Employment Contract of service. The respondent former minister had sought to bring proceedings in the employment tribunal for unfair dismissal. The tribunal dismissed her claim, as she was not an employee. That decision was reversed by the Employment Appeal Tribunal in a decision subsequently upheld by the Court of Appeal, Civil Division. The President of the Methodist Conference appealed. The Supreme Court, in allowing the appeal, held that the respondent's relationship with the church was governed by its constitution, a Deed of Union and by standing orders of the conference. Further, a special arrangement of a contractual nature had not been entered through an exchange of letters.

Romero Insurance Brokers Ltd v Templeton and another

Covenant Breach. The first defendant, T, an insurance broker, was employed by the claimant company as the manager of a small new office. A meeting subsequently took place which led to T's resignation claiming constructive dismissal. T commenced employment with the second defendant company, the aim of which was for T to bring a substantial number of the claimant's ex-clients to the second defendant company, which he succeeded in doing. The claimant issued proceedings against T and the second defendant alleging breaches of covenant. The Queen's Bench Division held, amongst other things, that there had been no constructive dismissal, a restrictive covenant signed by T in favour of the claimant was enforceable and that the claimant would be entitled to damages for breach of covenant.

Ashcourt Rowan Financial Planning Ltd v Hall

Restraint of trade by agreement Employer and employee. The defendant was employed by the claimant financial services company. He resigned and went to work for a competing company. The claimant commenced proceedings seeking to enforce a non-compete clause contained in the defendant's contract. The Queen's Bench Division dismissed the claim as the additional restraints of the non-compete clause would, if enforced, have prohibited the defendant from work in many parts of the financial services industry where, and in ways in which, it could not reasonably have been said that the claimant's legitimate interests would or might have been compromised.

Lonsdale v Redcar and Cleveland Primary Care Trust

Employment Disability. The employee was made redundant. She claimed that her dismissal had been unfair and discriminatory as she had not been permitted to apply for an alternative role which, but for her disability, she would have been able to apply for. The employment tribunal held that the employee had been indirectly discriminated against and that her dismissal had been unfair, but that her dismissal had not been discriminatory. The Employment Appeal Tribunal dismissed the employer's appeal and allowed the employee's cross appeal.
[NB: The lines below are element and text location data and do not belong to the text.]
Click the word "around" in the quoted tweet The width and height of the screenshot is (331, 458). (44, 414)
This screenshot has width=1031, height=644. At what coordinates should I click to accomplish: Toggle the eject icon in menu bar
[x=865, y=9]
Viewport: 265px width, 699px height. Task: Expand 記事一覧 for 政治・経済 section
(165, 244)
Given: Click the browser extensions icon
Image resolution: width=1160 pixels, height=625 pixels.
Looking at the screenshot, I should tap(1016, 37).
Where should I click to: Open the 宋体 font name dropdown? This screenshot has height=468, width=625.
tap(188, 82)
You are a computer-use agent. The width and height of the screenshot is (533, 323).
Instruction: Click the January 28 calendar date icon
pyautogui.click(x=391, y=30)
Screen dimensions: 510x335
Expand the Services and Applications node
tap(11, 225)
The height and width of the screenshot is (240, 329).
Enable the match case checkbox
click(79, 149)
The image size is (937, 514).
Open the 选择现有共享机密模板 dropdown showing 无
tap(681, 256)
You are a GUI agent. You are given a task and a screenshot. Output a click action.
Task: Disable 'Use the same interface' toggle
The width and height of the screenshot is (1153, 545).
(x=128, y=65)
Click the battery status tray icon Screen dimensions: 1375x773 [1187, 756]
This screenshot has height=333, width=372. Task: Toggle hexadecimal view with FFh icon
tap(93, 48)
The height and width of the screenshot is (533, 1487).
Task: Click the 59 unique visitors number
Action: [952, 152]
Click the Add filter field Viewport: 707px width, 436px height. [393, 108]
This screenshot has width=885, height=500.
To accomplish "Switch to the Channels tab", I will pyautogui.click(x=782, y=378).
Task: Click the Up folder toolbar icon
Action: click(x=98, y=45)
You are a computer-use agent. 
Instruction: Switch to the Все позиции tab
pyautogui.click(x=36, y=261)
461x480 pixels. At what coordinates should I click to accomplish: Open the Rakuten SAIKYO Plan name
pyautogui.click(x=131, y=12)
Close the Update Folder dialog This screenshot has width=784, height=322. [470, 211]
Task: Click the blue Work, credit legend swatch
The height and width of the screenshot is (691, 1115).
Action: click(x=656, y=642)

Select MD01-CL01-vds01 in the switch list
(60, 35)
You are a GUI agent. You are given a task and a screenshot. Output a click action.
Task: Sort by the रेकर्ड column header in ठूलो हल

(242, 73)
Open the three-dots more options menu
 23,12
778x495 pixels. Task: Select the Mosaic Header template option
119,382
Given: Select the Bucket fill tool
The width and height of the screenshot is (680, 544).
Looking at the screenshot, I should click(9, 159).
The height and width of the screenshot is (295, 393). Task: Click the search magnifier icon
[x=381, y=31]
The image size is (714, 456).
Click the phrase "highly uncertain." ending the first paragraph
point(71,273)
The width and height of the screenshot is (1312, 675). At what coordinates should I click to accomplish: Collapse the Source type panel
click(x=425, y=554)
Shetty v Al Rushaid Petroleum Investment Company and other companies

Employment Dismissal. The claimant was summarily dismissed from his employment with the first defendant Saudi company. He claimed that his entitlement to a bonus had been reserved, notwithstanding that he had signed a settlement letter releasing the company and associated companies from any future claim. The defendants, all members of a group formed as part of a joint venture, counterclaimed against the claimant, and the third and fourth parties alleging that they had received secret commissions in breach of duties they owed to the defendants under Saudi law. The Chancery Division, in dismissing the claimant's claim and allowing the counterclaim and additional claim, held that the language used in the release as a whole meant that all claims connected with the claimant's employment had been released and that the receipt of the secret commissions amounted to a breach of the duties. It further held that the third defendant company, of which the claimant and third party had acted as directors, was entitled to recover loss.